◆ Exercise ◆
Report the tally of lines in the material below that have the string "chart", with no other output.

◆ Input material ◆
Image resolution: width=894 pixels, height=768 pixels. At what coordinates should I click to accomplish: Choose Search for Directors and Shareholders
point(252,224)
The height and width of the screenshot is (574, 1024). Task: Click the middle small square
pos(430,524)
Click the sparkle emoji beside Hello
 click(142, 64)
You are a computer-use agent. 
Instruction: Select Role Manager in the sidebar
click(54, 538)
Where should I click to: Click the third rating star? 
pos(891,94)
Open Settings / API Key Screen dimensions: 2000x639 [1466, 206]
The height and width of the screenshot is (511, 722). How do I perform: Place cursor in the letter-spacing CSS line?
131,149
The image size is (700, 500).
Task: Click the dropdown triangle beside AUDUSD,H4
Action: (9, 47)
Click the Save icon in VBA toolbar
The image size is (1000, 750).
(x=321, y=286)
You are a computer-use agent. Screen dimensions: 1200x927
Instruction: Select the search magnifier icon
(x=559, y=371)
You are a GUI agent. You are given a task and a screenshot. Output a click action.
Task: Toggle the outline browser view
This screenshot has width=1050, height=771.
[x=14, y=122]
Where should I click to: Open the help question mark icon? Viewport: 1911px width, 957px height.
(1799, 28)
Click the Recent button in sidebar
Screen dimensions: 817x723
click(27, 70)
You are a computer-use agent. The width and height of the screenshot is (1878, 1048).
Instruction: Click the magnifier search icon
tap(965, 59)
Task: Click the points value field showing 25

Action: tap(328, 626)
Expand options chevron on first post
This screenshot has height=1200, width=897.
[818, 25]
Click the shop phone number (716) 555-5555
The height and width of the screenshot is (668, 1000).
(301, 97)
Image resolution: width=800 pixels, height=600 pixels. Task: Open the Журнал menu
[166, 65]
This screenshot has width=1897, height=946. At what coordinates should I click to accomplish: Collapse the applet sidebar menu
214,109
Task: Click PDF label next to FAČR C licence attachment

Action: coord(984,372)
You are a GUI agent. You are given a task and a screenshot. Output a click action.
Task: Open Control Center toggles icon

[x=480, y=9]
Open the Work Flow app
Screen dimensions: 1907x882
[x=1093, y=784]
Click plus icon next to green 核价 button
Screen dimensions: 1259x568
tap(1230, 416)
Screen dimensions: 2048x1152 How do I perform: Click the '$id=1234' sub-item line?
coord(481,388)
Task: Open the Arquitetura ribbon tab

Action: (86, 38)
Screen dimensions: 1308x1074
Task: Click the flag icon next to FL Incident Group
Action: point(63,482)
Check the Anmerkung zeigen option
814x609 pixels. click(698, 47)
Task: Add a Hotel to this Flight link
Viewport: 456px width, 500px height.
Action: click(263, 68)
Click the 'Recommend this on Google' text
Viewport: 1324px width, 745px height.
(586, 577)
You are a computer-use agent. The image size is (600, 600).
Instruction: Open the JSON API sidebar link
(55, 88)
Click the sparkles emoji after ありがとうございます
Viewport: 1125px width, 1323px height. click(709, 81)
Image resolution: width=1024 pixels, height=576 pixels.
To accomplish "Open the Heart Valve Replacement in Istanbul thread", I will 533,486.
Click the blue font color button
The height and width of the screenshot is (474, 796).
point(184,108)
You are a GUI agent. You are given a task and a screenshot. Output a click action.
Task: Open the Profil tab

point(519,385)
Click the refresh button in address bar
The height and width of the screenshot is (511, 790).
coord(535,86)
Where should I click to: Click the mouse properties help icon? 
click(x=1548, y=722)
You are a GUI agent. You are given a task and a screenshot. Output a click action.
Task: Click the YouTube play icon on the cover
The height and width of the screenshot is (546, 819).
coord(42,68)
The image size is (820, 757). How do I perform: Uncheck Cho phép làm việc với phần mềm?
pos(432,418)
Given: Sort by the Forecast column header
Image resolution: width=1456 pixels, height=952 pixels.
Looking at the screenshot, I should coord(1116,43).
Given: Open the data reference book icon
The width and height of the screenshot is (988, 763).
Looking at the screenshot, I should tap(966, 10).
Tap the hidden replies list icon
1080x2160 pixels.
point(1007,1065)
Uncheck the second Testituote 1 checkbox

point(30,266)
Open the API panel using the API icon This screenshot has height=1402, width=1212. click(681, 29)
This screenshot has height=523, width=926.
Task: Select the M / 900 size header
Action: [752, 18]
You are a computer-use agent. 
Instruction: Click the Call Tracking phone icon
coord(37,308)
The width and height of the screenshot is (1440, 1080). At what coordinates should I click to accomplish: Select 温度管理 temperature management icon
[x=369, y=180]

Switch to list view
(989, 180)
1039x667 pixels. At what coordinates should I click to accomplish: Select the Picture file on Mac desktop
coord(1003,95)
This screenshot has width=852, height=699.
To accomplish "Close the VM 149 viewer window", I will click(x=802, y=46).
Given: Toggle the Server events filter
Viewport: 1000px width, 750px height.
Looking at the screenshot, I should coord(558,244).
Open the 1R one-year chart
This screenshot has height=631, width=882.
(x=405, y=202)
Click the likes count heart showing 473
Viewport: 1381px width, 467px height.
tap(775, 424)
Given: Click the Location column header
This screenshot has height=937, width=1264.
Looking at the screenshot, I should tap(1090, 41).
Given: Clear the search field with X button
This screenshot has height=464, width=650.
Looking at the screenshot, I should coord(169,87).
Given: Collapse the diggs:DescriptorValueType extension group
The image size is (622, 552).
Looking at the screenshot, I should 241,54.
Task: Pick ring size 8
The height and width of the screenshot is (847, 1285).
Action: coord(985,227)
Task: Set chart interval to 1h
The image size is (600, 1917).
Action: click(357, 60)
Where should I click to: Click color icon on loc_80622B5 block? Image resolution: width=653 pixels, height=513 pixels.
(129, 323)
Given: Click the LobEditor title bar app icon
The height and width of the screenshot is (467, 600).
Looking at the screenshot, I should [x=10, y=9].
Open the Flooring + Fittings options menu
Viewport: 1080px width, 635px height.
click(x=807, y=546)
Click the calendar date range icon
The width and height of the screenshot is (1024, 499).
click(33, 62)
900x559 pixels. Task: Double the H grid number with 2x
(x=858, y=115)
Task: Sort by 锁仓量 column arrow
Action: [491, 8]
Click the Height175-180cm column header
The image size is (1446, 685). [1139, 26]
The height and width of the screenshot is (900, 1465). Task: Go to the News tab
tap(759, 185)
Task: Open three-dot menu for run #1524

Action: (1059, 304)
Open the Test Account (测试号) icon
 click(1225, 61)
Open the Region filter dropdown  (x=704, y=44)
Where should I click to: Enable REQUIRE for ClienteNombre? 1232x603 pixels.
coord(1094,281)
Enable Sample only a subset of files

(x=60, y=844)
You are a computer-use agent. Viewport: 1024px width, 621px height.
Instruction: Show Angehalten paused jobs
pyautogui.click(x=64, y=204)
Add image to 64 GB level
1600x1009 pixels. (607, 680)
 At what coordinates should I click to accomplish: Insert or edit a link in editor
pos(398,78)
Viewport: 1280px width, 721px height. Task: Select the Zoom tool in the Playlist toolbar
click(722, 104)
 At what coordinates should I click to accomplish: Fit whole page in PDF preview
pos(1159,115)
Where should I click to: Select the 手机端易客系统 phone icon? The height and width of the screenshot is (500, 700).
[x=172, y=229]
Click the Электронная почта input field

◆ Task result ◆
2